Members of the ABA House of Delegates approved two resolutions as ABA policy in which CCL's Robert S. Peck played a key role. The first enacted new model rules for the governance and operation of legal referral programs, and the second reaffirmed existing ABA policy limiting the payment of legal fees to non-lawyers. 

      The first resolution, originally proposed but withdrawn in February, updated decades-old rules concerning legal referral projects. However, as proposed, the new rules would have permitted for-profit, non-lawyer legal referral programs to share contingency fees earned by the lawyers who received the referral, while imposing none of the client confidentiality or conflict of interest rules applicable to lawyers. In addition, the proposed rules had a weak transparency provision for the algorithms used by online legal platforms. Based on an amendment drafted and moved by Peck, the model rules now have a prohibition against fee-sharing with non-lawyer legal referral programs and a more demanding transparency requirement. 

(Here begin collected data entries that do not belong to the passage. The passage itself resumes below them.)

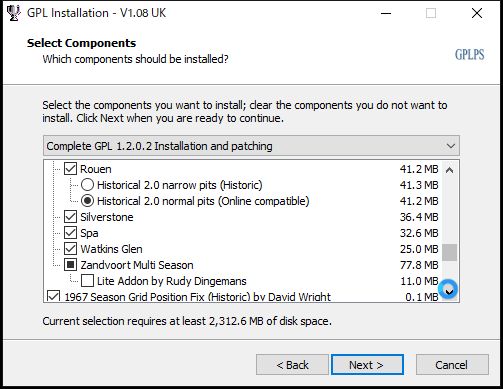The image size is (503, 389).
Task: Open the installation type dropdown
Action: tap(251, 146)
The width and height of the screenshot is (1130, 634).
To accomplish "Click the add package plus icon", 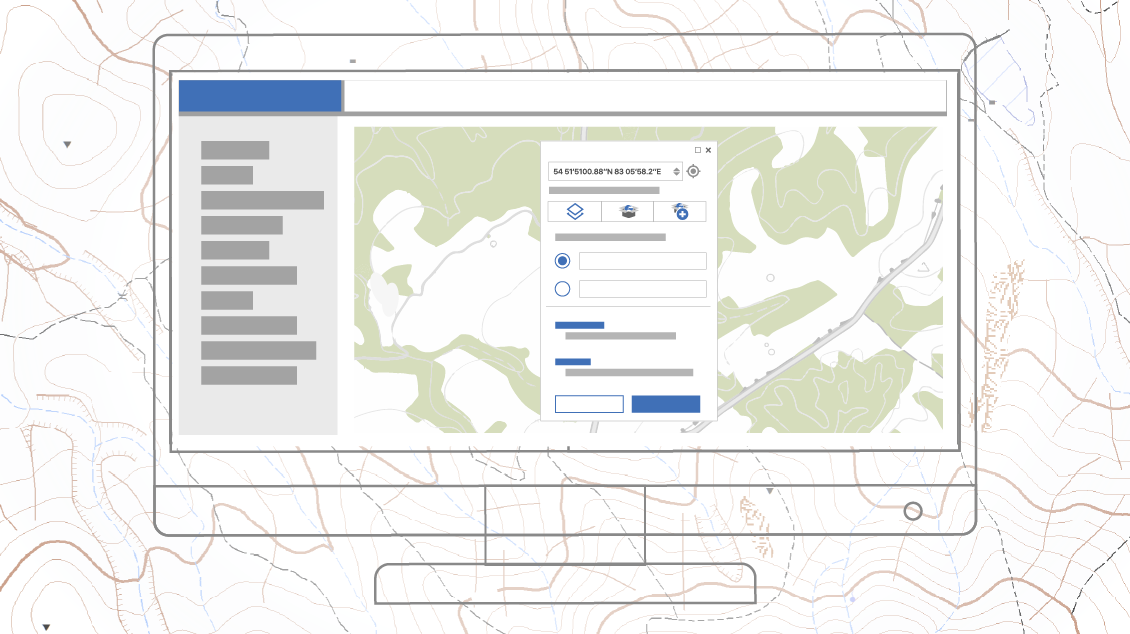I will tap(680, 212).
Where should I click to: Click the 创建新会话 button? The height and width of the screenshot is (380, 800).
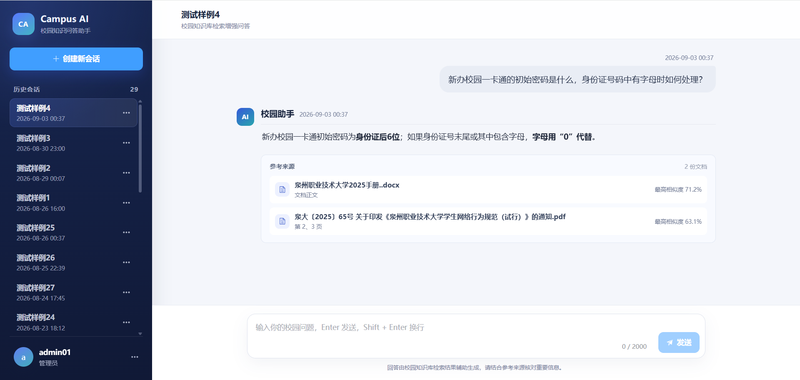(x=76, y=59)
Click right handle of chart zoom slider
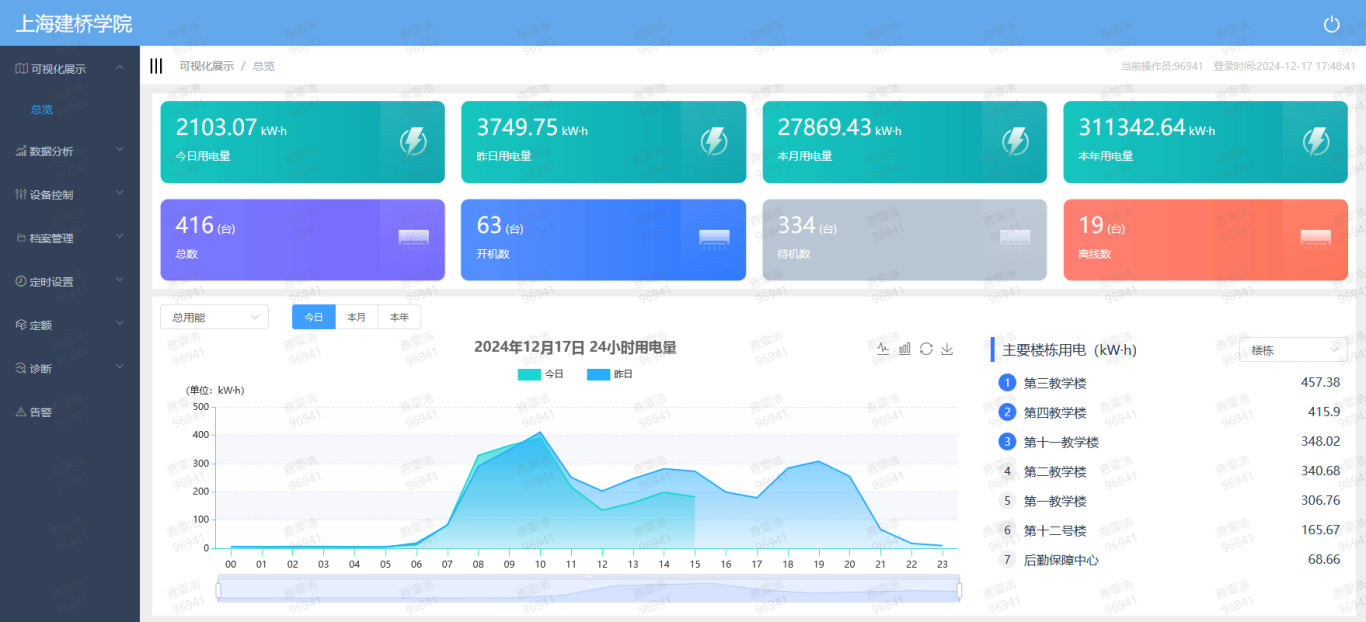The image size is (1366, 622). [x=959, y=590]
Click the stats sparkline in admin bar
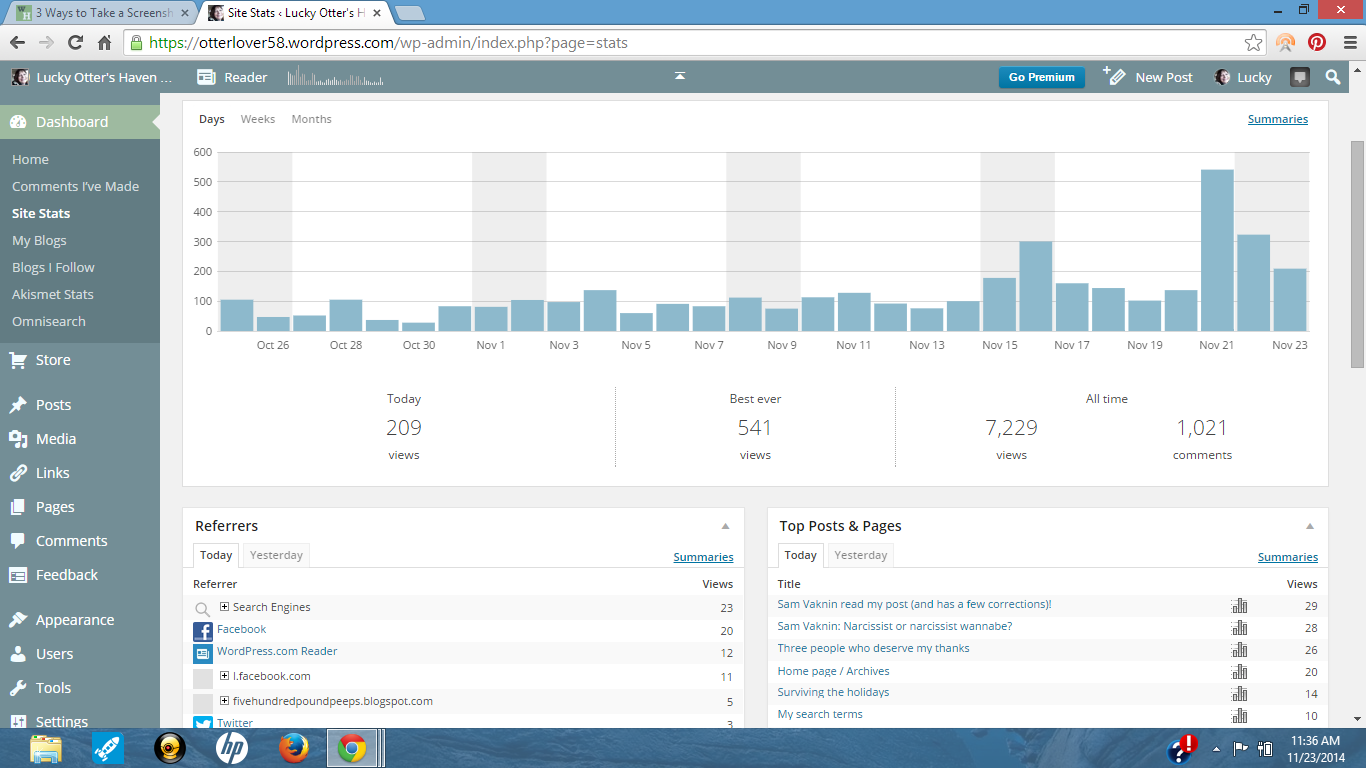The height and width of the screenshot is (768, 1366). coord(335,77)
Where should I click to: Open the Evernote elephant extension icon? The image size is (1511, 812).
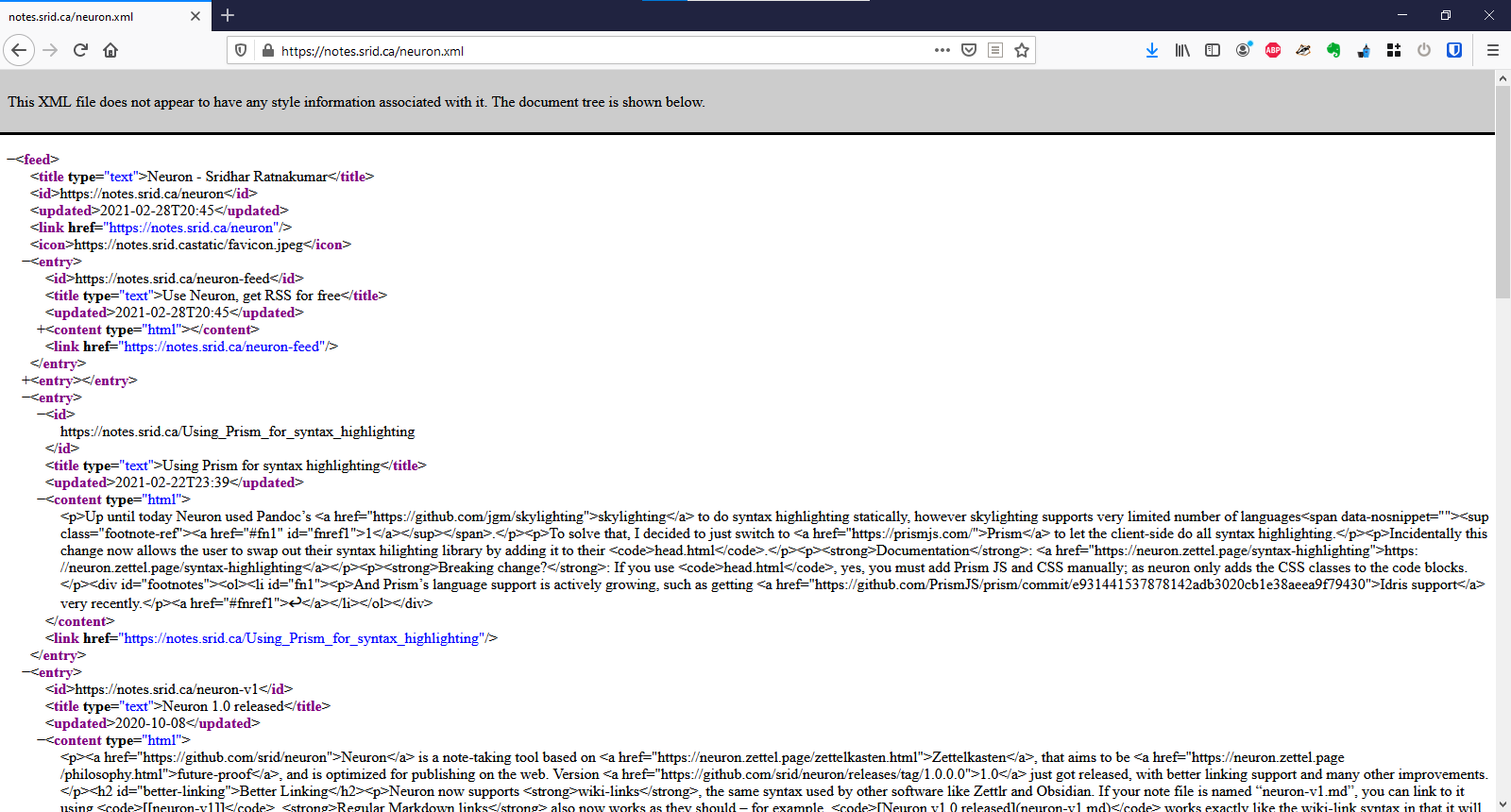point(1333,50)
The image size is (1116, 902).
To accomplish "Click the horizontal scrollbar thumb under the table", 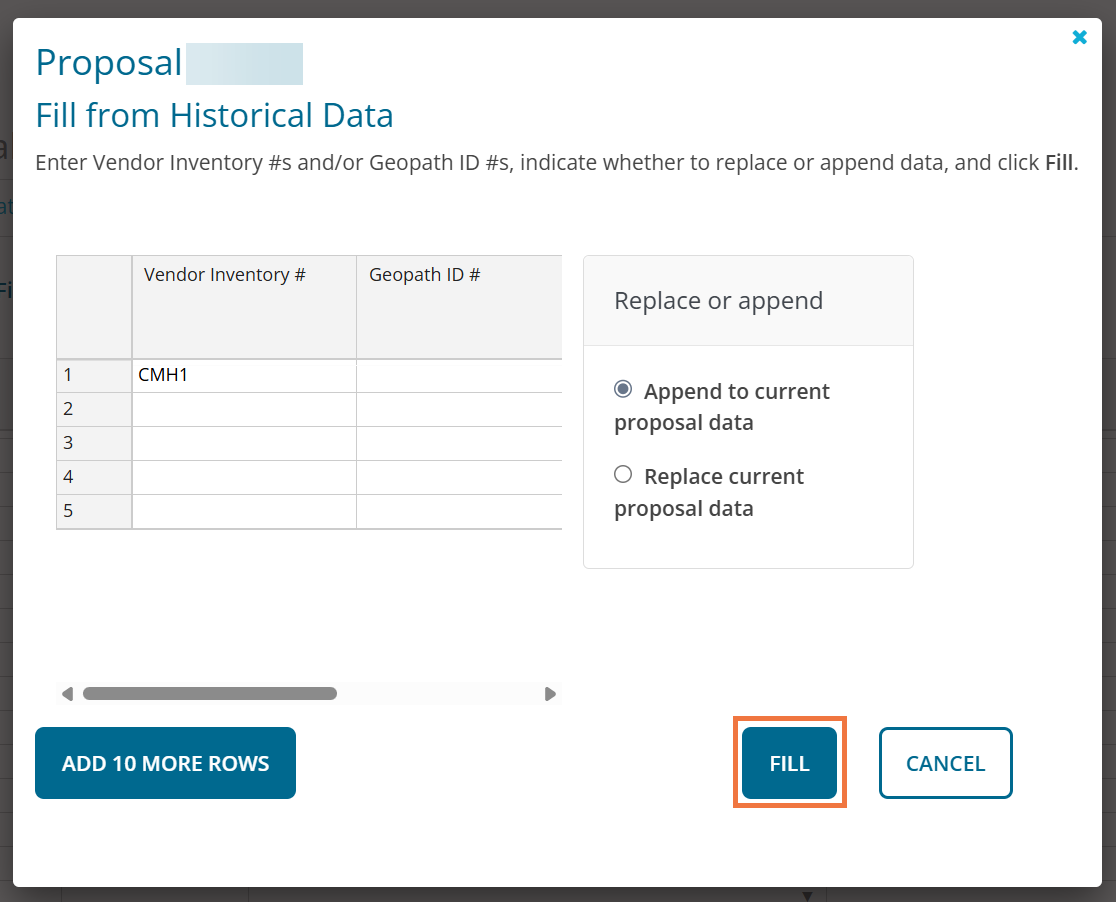I will (x=210, y=694).
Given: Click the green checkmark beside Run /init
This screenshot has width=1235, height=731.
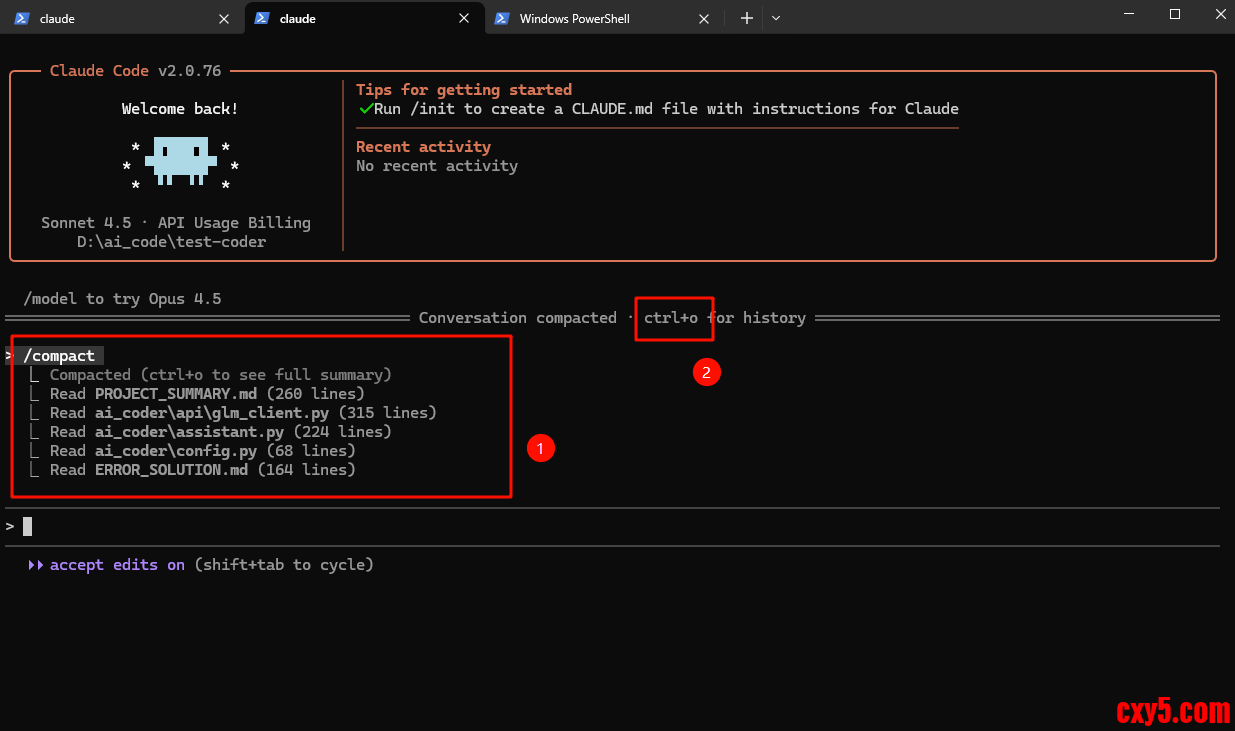Looking at the screenshot, I should point(365,109).
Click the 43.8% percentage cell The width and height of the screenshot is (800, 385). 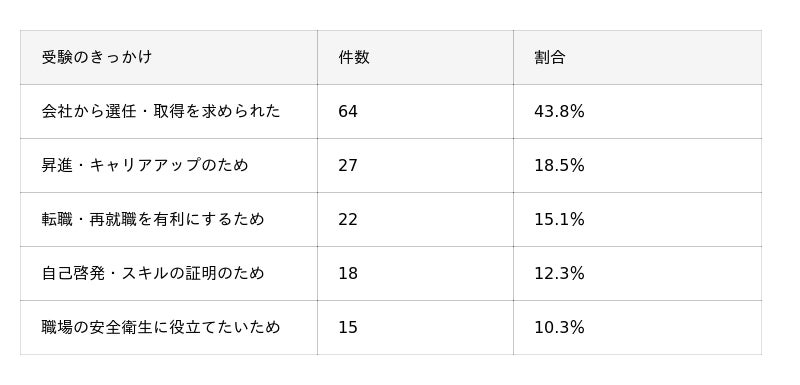(x=637, y=111)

       Peck was also one of the leaders of a group that proposed a reaffirmation of a 2000 policy adopted by the ABA in the face of efforts to expand fee-sharing with non-lawyers. That policy passed unanimously after opponents of the resolution agreed to an amendment that also reaffirmed a policy encouraging innovation in building greater access to justice. Peck explained that the resolution he supported did not threaten innovation or access to justice, a key part of his practice, but that permitting large corporations to practice law or take over legal practices would not benefit people in need of legal help. With agreement on the amendment, opposition evaporated, and the resolution passed.